April 21, 2020


Various regulations and directives have been issued since our President declared the 21-day lockdown which commenced on 27 March 2020 (the “Lockdown”), in response to the COVID-19 virus. The Lockdown was extended by our President on 09 April 2020 for a further 14 days. The extension has placed pressure on many different sectors in our country, social development being one of them.

The government, around the time of the announcement of the extension, decided to amend certain regulations and directives, either to allow for a release of pressure in certain sectors or to ensure stricter enforcement in other sectors.

A question which has continuously arisen for concerned parents is whether separated parents are allowed to transport their children between the parents’ residences, in terms of the Disaster Management Act, 2002 (the “Act”), its regulations and all directives issued.

Initially the answer was a clear-cut no, as the Act prohibited the movement of people outside their residence, except for essential services, which essential services are listed in the regulations to the Act. The Act does not contain any provisions dealing with a parents contact rights and whether or not these rights remain enforceable during the Lockdown and as a result one would need to consider the purpose of the Children’s Act, 2005 which is to ensure that the best interests of the child are paramount at all times, when deciding on whether the transportation of a child between parents is permitted. Based on this interpretation, we believe that it is in the best interests of the child to ensure that they remain indoors, as a preventative measure against contracting the virus.

The answer above has now shifted with the new regulations published on 16 April 2020. The Minister has now provided that the movement of children between co-holders of parental responsibilities and rights or a caregiver is prohibited, except where arrangements are in place in terms of:

  • a court order; or
  • where there is an existing parental responsibilities and rights agreement or parenting plan registered with the family advocate, provided that the household which the child is to move to does not contain any person who is known to have come into contact with, or is reasonably suspected to have come into contact with a person known to or suspected to have contracted COVID-19. The person transporting the child is also required to have the court order or the agreements referred to above, or a certified copy of either, in their possession and must ensure that all the necessary forms are completed in full as failure to do so will result in the form being rejected as invalid.

Now although this brings clarity to the question of whether children may be moved between parents’ residences, there is still some ambiguity with regard to how far a child is allowed to travel to move between the respective residences. Many separated parents live in different towns or cities and may find themselves in trouble should they be found travelling between towns with their children.

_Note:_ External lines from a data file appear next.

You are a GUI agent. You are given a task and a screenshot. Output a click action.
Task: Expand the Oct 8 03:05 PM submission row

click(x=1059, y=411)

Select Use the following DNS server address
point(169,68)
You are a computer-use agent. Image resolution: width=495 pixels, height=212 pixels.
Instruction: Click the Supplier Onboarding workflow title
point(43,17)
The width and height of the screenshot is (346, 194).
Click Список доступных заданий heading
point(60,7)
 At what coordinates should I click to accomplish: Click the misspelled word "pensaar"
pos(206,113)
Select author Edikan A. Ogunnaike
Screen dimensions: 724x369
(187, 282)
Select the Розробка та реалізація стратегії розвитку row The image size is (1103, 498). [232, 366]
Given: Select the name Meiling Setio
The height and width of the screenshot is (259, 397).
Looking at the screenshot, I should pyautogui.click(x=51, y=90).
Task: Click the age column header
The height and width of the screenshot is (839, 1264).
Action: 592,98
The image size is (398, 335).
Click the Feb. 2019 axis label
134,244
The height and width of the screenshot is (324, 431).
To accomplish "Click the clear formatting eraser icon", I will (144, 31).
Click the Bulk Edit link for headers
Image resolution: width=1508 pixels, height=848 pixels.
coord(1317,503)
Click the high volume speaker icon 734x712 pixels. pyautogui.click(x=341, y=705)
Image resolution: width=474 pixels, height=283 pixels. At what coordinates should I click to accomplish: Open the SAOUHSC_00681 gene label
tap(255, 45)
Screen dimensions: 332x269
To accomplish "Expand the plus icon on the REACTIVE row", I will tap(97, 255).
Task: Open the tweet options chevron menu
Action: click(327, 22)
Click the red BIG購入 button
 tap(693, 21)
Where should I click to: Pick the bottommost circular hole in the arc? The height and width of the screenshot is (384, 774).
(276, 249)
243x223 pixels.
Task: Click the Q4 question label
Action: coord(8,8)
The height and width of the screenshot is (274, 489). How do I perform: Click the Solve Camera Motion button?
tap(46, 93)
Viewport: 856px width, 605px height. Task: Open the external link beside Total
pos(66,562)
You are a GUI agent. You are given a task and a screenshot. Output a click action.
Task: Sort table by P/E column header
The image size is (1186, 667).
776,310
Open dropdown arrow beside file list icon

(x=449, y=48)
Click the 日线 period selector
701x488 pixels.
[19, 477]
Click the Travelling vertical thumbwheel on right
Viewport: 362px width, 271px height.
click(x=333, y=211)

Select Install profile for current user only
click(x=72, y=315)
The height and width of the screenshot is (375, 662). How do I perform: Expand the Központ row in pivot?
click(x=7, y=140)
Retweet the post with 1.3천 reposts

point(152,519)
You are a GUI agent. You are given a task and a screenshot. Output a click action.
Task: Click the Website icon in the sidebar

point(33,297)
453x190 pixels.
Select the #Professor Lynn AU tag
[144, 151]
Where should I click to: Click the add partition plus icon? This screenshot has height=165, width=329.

In the amendment to the Regulations, dated 02 April 2020, movement between provinces, metropolitan and district areas is prohibited except for:

  • essential workers travelling to and from work;
  • transportation of cargo from ports of entry to their intended destination;
  • transportation of mortal remains; and
  • attendance of a funeral.

Based on the regulations, it does not appear as though transportation of children between metropolitans and or provinces has been considered in the latest regulations. If you are in the unfortunate position where your child would need to travel between metropolitans or provinces, we would first advise that you seek clarity from your nearest police department as to whether any further documentation may be required in the circumstances.